The Coolest Animals You’ve Never Seen: How a “Dream Team” of Scientists from the Aquarium and MBARI is Displaying Deep-Sea Cephalopods
From the vampire squid to the flapjack octopus, deep-sea cephalopods come in an amazing variety of shapes and sizes. Yet few humans have seen them alive.
In the last month, we’ve displayed them as part of our “Tentacles” exhibit—thanks to a collaboration with our partner institution, the Monterey Bay Aquarium Research Institute (MBARI). “MBARI has some of the best deep-sea biologists in the world,” says Aquarist Bret Grasse. “And they’ve been working with these animals for years. They’re great at finding and collecting deep-sea animals, and we’re good at keeping them alive and sharing them with the public.”
A mission like no other
The first challenge is to find the animals. Enter Stephanie Bush, postdoctoral fellow and expert on deep-sea cephalopods. She combed through MBARI’s database of ROV (remotely operated vehicle) dives, looking for locations in Monterey Canyon where deep-sea octopuses and squid were likely to be found.
“Many of these creatures are not rare in the deep sea,” she says. “They’re just rarely collected.”
The next challenge was keeping the animals alive after they reached the surface. The deep sea is almost pitch black, with crushing pressure, near-freezing water, little oxygen, and sparse food.
“We do the best we can to replicate an animal’s natural environment,” says Bret. “In this case, we used data on oxygen concentrations, water temperature, and salinity collected by MBARI’s ROVs to help us figure out what conditions the animals need.”
When it came to deciding what to feed the animals, the team looked at studies of the gut contents of dissected animals. In the case of the vampire squid, MBARI researchers recently discovered that they use a sticky filament to collect “marine snow.” To replicate this, our aquarists filled a blender with chilled seawater, fish eggs, krill, and bits of moon jelly, creating a slurry that they offered to the vampire squid in squirts from a turkey baster.

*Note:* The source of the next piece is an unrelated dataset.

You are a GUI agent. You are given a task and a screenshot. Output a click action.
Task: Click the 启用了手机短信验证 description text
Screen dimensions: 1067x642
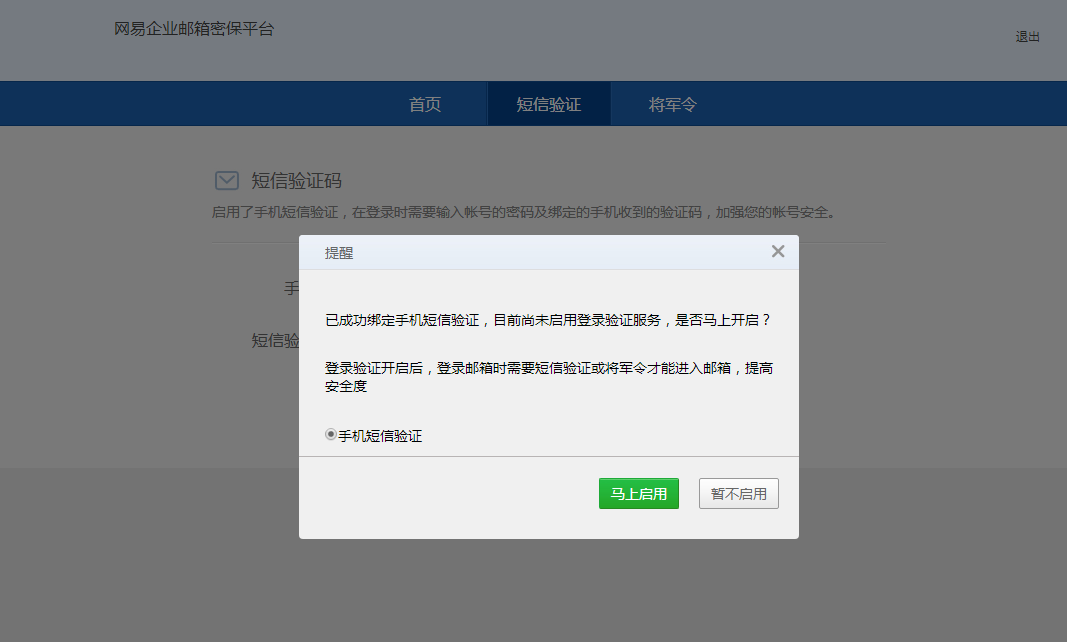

Showing an animal that’s never been shown before
But keeping the animals alive was only half the battle—our aquarists also had to figure out how to display them. Inevitably, the animals are exposed to light (even though the exhibit is in a dimmed room) and occasional camera flashes (even though there are signs prohibiting this), as well as noise and vibrations from people.
In some cases, this means that deep-sea cephalopods only remain on exhibit for a few days at a time, before being returned to a nice dark, quiet tank in a back room. As Bret put it, “We’re always balancing the public’s desire to see these animals with what we think is best for the animals.”
The collaboration has allowed MBARI researchers to make new discoveries.
“When you have an animal in a tank, you can see little details in the shapes and behavior that you might not notice in video,” Stephanie says. “For example, of the fourteen flapjack octopuses we collected, every single one was a mature female. We have no idea why this is, or where the males are.”
Stephanie is especially excited because one of these female octopuses laid eggs behind the scenes.
“Before this, no one even knew what the eggs of this octopus looked like,” she said. “Now we know that they lay tiny little eggs on rocks, and then cover them with sand.” Stephanie is hoping that the eggs hatch, but no one knows how long this might take.
Overall, it’s been an amazing collaboration—with an important benefit.
“I think it’s great that we’re inspiring a ton of people to care about the deep sea,” says Bret. “It’s an area that we rarely see, but which is the largest habitat on Earth.”
We found Pearl! The flapjack octopus is a rarely observed, deep-sea species, but you may know it better as the inspiration for the animated character Pearl in Finding Nemo. It was collected by our sister organization, the Monterey Bay Aquarium Research Institute, and it’s on exhibit now in our Tentacles special exhibition.